Sir Simon serviert Salat

Simon Rattle, die Berliner Philharmoniker, Joseph Haydn und Igor Strawinsky: Das ergibt einen schönen harmonischen Vierklang. Rattles witzig-vitalen Interpretationen des Wiener Klassikers waren das Zünglein an der Waage, als das Orchester den britischen Dirigenten zu Claudio Abbados Nachfolger wählte, „Le Sacre du printemps“, das Skandal-Ballett des russischen Kosmopoliten, wurde dann zum signature piece seiner Ära. Und auch jetzt, vier Jahre nach dem offiziellen Abschied von Sir Simon, funkt es noch zwischen ihm und den Musiker:innen, wenn Werke der beiden Komponisten auf den Notenpulten liegen.
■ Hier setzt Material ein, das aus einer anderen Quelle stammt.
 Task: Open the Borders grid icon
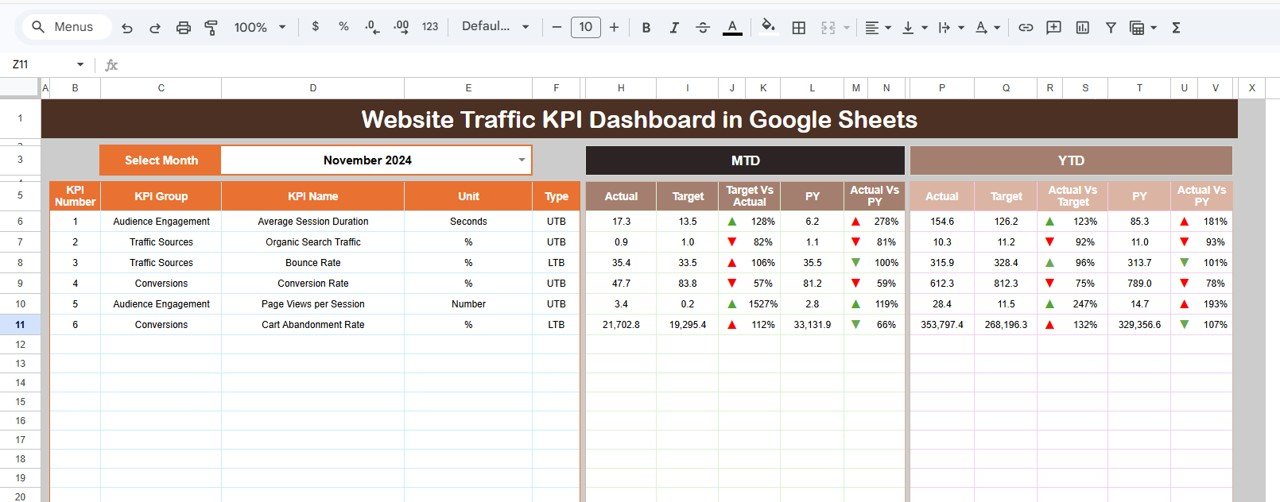(798, 28)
„Von allen Musikern seiner Zeit war Haydn derjenige, der sich am meisten bewusst war, dass vollkommene Symmetrie bedeutet, vollkommen tot zu sein“, hat Strawinsky anerkennend über seinen Kollegen gesagt. Und Rattle macht das hörbar in dessen Sinfonie 102, komponiert 1794 in London.

In die quirlige Geschäftigkeit des Eröffnungssatzes mischen sich Störgeräusche, unerwartetes Pauken-Grollen, überraschende Tutti-Akzente als Ausrufezeichen. So funktioniert intelligente Unterhaltung, die der Maestro noch akzentuiert durch eine extra-lange Generalpause und ein besonderes Bremsmanöver, kurz bevor der Satz seinem Ende zuwirbelt.

So funktioniert intelligente Unterhaltung

Im Adagio lässt er die gestopften Trompeten wie blökende Schafe klingen, als Kontrapunkt zur Rokoko-Galanterie. Das Menuett nimmt er bäurisch-derb, so dass aus dem höfischen Schreiten ein Holzschuhtanz wird. Im finalen Presto schließlich wünscht er sich von den Philharmonikern duftige Leichtigkeit bei rasantem Tempo – ein Kunststück, das eben nur die Besten hinbekommen.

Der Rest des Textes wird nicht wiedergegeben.